* What the task requires *
Of the entries below, return only those lines from the line with "Given: Click the tax bureau emblem logo" to the line with "Task: Click the Recovery Factor value 12.13", exactly, both included.

* Data records *
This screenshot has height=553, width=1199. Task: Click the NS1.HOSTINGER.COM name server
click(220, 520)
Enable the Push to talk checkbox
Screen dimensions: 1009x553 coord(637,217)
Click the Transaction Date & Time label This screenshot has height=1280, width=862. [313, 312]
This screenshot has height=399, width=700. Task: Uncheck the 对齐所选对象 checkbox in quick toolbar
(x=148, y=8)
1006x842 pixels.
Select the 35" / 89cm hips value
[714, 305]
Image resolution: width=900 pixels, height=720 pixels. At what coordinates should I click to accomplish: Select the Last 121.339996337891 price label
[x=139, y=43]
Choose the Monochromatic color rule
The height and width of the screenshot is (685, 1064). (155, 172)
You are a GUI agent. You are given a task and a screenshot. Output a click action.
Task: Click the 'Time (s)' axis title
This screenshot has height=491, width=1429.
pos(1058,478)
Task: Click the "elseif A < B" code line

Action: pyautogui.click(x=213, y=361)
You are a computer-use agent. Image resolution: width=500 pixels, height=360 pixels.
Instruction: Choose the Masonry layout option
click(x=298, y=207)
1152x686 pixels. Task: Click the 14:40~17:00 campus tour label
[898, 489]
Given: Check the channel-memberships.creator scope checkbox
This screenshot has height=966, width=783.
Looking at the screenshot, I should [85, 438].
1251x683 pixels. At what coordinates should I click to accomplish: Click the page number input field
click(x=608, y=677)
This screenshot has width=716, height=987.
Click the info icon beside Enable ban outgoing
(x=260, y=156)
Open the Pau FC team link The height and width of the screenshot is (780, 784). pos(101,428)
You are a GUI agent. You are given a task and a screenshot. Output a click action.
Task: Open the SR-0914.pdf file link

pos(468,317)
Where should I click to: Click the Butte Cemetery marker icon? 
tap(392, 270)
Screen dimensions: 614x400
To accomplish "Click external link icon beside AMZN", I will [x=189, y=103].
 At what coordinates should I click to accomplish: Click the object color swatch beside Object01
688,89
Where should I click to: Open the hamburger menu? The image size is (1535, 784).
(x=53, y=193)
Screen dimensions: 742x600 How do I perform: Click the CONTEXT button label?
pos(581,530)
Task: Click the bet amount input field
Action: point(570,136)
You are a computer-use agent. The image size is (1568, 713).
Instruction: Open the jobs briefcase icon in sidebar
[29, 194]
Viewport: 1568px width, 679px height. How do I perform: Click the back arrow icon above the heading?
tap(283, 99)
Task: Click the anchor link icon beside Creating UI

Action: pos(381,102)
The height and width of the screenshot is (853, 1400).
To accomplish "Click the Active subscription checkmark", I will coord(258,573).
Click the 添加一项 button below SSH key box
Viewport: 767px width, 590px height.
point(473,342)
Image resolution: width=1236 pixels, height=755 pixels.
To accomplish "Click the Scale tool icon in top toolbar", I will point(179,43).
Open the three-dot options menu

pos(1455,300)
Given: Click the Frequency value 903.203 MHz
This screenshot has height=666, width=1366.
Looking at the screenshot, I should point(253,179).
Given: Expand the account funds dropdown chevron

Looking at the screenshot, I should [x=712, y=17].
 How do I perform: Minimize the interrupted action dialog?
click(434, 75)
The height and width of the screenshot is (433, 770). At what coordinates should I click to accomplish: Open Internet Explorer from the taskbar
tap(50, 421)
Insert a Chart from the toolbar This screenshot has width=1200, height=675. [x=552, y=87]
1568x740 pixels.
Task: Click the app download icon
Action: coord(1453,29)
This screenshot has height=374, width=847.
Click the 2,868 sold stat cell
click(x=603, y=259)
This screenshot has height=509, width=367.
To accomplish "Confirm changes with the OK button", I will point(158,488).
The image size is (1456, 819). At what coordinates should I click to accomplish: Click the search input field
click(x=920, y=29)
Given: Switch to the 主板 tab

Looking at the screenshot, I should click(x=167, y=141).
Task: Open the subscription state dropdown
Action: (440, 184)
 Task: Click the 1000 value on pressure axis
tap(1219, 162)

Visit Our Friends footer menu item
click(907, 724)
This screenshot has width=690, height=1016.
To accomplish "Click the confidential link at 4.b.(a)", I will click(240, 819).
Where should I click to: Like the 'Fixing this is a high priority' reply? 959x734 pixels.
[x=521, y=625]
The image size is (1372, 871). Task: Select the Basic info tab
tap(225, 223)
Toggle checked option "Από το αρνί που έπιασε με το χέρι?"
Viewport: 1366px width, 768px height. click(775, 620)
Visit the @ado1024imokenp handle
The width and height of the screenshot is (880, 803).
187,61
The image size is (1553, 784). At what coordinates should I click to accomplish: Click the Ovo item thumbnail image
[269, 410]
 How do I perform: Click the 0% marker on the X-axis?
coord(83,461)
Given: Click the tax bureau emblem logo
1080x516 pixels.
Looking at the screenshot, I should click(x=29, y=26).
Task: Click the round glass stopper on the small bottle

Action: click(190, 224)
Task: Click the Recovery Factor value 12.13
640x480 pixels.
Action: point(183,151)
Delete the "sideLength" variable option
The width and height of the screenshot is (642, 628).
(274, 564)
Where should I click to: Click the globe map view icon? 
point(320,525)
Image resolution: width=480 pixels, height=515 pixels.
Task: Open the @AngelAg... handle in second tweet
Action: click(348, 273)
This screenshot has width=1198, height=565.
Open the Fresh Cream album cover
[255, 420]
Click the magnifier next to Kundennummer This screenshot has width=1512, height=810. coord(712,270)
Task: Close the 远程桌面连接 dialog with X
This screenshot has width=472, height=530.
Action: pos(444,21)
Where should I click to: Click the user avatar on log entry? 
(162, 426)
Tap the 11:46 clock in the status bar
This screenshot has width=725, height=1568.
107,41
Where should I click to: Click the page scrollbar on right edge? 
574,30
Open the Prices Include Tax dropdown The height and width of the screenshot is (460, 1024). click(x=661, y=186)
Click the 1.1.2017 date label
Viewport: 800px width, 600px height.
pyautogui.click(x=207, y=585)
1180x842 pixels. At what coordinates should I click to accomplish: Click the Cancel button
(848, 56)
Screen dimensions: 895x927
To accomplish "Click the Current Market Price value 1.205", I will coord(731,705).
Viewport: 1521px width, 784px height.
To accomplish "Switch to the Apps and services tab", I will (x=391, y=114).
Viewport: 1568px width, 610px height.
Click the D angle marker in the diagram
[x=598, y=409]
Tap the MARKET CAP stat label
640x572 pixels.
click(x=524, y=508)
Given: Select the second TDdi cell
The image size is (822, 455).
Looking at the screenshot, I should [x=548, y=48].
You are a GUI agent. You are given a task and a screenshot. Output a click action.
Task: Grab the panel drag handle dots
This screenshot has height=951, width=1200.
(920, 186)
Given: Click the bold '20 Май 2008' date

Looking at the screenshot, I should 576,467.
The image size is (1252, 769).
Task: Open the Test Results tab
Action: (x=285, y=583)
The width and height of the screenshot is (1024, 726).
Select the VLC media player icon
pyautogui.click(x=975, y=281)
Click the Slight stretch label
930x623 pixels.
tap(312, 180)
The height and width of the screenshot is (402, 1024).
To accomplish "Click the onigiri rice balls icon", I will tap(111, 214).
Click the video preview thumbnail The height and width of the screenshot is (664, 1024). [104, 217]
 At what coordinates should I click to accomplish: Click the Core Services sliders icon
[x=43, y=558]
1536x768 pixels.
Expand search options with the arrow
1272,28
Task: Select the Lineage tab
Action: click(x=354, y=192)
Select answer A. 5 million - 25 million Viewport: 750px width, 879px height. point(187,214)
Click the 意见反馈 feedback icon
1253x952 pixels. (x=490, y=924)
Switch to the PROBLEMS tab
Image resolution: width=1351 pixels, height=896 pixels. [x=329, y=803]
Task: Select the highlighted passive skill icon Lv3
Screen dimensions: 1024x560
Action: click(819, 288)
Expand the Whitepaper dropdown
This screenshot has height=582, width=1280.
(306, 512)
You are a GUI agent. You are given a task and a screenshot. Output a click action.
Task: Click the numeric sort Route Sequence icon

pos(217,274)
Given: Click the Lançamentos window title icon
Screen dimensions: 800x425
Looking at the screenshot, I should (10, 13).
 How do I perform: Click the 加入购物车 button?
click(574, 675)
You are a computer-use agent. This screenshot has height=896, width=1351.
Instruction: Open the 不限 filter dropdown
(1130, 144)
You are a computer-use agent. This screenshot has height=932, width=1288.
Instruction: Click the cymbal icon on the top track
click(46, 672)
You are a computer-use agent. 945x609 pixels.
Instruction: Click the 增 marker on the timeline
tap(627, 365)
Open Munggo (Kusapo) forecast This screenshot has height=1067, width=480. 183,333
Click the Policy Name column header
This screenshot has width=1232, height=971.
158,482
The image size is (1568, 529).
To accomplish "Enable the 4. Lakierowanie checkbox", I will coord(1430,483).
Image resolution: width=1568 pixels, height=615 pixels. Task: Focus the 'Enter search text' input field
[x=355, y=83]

* Your response *
Given: Click the tax bureau emblem logo
1080x516 pixels.
Looking at the screenshot, I should click(x=29, y=26).
Task: Click the round glass stopper on the small bottle

Action: click(190, 224)
Task: Click the Recovery Factor value 12.13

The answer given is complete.